Work request - Please give back, word for word, only the lines starting at the one containing "The height and width of the screenshot is (616, 668)." and ending at the one containing "Click 'Not enough knowledge' highlighted text" within the material below.
::: Records to process
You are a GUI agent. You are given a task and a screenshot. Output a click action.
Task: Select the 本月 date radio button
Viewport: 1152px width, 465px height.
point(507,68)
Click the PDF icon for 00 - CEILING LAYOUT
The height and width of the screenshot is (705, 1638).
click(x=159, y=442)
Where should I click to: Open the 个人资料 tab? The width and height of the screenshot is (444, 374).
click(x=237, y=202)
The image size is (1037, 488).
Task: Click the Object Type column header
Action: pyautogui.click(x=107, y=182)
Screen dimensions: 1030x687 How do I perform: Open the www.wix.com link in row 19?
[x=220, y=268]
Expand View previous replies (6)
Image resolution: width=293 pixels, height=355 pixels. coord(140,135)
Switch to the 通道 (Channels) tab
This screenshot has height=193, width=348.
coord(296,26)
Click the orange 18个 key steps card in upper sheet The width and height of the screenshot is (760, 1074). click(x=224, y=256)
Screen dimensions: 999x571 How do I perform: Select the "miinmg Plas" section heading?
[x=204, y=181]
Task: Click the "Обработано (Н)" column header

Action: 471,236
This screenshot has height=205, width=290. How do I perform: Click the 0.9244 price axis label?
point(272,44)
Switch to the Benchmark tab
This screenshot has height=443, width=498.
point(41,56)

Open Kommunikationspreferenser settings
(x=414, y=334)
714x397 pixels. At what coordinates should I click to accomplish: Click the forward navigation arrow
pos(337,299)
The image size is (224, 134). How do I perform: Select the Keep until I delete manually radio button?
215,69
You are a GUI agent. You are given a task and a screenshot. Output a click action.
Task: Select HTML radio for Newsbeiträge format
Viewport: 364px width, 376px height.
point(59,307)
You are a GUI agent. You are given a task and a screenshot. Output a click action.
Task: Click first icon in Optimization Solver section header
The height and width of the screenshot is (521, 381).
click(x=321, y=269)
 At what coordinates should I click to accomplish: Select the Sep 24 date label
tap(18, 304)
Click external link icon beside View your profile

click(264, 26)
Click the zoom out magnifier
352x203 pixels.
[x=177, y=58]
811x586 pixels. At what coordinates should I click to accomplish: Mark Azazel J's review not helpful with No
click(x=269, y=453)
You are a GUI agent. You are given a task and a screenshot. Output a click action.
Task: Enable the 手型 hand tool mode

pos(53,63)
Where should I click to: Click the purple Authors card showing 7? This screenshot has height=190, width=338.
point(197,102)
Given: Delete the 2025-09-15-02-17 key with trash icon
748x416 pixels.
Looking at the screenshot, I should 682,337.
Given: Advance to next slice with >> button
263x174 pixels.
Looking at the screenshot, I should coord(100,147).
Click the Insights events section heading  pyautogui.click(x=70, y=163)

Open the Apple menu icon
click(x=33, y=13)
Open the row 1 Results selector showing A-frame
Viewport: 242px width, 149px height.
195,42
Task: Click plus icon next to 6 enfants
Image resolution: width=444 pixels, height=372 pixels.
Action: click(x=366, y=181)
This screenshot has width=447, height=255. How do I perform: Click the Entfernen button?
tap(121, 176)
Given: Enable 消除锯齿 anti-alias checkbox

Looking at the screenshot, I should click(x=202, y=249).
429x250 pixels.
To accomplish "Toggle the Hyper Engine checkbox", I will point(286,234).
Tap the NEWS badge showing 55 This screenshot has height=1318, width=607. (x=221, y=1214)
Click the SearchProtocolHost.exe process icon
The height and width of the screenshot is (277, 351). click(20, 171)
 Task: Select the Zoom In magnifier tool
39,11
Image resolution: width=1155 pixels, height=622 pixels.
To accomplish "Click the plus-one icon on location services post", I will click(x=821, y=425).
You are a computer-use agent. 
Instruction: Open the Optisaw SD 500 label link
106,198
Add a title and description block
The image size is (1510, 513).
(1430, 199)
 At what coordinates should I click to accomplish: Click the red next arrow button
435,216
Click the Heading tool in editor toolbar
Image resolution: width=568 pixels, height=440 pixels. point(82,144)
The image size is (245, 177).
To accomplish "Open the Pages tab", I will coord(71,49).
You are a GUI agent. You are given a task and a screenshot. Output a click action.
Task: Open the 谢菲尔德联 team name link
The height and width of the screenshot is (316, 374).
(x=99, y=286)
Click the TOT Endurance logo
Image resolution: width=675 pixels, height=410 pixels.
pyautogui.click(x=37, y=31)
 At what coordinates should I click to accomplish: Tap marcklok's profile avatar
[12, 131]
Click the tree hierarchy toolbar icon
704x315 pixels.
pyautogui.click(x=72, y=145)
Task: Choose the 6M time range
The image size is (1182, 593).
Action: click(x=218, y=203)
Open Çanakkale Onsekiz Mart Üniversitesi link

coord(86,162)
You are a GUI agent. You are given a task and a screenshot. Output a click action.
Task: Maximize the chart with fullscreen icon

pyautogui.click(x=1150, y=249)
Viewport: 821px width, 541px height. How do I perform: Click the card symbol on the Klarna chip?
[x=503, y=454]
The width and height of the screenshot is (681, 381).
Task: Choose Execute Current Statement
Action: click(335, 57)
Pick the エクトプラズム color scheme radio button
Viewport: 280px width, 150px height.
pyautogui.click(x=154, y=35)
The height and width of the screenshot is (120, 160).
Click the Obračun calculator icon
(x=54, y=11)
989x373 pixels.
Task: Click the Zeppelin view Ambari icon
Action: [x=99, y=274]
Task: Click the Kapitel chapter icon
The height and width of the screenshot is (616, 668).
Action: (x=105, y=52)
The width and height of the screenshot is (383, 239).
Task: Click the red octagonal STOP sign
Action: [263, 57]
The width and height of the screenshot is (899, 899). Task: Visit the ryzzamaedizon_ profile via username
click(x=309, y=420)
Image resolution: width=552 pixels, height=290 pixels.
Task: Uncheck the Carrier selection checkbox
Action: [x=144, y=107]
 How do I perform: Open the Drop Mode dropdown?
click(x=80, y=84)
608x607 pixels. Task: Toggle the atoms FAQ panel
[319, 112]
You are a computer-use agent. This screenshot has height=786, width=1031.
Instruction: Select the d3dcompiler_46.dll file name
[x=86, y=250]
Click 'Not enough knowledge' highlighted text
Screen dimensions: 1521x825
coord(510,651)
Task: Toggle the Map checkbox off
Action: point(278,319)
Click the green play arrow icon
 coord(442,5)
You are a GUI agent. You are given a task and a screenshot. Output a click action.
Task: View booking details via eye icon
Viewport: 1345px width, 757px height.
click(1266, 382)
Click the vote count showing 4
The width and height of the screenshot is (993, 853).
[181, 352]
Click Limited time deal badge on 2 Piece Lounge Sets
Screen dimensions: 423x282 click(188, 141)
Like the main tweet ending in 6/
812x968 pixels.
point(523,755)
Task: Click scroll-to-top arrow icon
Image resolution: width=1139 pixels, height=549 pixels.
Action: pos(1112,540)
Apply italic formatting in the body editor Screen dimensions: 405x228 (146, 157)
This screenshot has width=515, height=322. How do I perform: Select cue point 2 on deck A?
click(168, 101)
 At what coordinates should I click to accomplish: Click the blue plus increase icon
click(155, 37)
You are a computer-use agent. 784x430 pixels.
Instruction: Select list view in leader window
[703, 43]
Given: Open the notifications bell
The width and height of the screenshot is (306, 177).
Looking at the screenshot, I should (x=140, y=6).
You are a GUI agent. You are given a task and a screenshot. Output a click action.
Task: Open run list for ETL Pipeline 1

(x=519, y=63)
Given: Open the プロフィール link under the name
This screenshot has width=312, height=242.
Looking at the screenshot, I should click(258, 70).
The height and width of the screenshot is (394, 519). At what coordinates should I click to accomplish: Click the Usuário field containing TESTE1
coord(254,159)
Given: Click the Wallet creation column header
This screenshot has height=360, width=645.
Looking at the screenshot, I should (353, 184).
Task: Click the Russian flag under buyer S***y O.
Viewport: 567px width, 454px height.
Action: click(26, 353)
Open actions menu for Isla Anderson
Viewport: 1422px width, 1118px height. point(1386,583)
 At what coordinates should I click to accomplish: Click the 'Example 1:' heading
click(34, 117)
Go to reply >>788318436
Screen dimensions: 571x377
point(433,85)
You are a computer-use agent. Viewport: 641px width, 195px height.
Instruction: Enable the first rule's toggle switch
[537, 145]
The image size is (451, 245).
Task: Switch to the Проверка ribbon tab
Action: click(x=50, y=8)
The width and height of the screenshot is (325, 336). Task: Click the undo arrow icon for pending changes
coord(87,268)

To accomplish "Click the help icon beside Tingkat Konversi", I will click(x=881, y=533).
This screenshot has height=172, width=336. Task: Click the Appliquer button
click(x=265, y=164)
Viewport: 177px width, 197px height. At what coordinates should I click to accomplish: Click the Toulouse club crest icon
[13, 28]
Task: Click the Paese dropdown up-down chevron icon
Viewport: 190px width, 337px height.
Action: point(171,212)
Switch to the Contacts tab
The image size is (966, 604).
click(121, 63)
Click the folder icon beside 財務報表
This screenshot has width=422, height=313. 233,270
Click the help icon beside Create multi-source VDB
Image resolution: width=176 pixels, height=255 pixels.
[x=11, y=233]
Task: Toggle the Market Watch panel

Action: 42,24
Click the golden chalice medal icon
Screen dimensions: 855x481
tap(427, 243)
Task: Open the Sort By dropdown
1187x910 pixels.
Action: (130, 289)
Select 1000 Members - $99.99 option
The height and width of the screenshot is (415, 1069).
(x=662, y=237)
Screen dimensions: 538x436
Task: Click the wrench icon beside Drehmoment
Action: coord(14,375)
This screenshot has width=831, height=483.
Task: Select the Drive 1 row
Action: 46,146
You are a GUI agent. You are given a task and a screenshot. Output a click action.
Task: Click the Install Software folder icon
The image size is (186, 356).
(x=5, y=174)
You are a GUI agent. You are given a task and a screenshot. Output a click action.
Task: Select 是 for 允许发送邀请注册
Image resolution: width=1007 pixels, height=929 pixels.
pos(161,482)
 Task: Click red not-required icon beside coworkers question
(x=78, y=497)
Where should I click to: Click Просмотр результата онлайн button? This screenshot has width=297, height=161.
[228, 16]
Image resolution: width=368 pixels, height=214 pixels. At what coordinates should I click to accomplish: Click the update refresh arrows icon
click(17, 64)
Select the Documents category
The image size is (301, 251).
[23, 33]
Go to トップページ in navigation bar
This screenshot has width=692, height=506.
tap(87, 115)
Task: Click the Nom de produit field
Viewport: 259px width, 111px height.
::::::
Output for this task -
The height and width of the screenshot is (616, 668).
Action: (x=105, y=52)
The width and height of the screenshot is (383, 239).
Task: Click the red octagonal STOP sign
Action: [263, 57]
The width and height of the screenshot is (899, 899). Task: Visit the ryzzamaedizon_ profile via username
click(x=309, y=420)
Image resolution: width=552 pixels, height=290 pixels.
Task: Uncheck the Carrier selection checkbox
Action: [x=144, y=107]
 How do I perform: Open the Drop Mode dropdown?
click(x=80, y=84)
608x607 pixels. Task: Toggle the atoms FAQ panel
[319, 112]
You are a computer-use agent. This screenshot has height=786, width=1031.
Instruction: Select the d3dcompiler_46.dll file name
[x=86, y=250]
Click 'Not enough knowledge' highlighted text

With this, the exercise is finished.